Actress Zendaya ‏wrote: " I have nothing to say ... I can't believe what I'm seeing ... I can't sleep. A shame."

She added: "Speechless ... petrified ... heartbroken ... weary. I don't know what to say or what to do. I guess I just never knew how many people in this country didn't love other people in this country."

TV cook Nigella Lawson said she felt sickened by the result.

"I never had the audacity of hope, but even so, this is sickening," she wrote.

"This is more than just populism - it's racism. Confederate flags will be flying.

"And no, I'm not saying everyone who voted for Trump is a racist and a misogynist. But this doesn't negate my earlier remark."

Singer Lady Gaga protested outside Trump Tower in New York, holding a banner reading "Love Trumps Hate" as the results came in.

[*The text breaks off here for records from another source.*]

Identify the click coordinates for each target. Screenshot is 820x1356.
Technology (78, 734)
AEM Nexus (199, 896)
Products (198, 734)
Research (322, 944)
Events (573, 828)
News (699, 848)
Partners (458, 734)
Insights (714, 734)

Posting an image of the protest on Twitter, she added: "I want to live in a #CountryOfKindness where #LoveTrumpsHate."

Actress Lindsay Lohan tweeted: "Retweet if you want a recount."

Some people called for rapper Kanye West to throw his hat into the ring during the next election for US president.

‏@abicmorris tweeted: "There's only one man who can save us now #kanye2020."

‏@LaurieHanna wrote: "We need #Kanye2020 more now than ever."

One Direction's Niall Horan told people to "grin and bare (sic)" with Mr Trump.

In a series of tweets he wrote: "It's a sad state of affairs but the one thing you can take from it is that map they've shown of how the young people voted.

"Grin and bare with this guy. No one knows what to expect, everyone's nervous but I'm sure the American people will have more sense in 4 years ....... well we all hope so."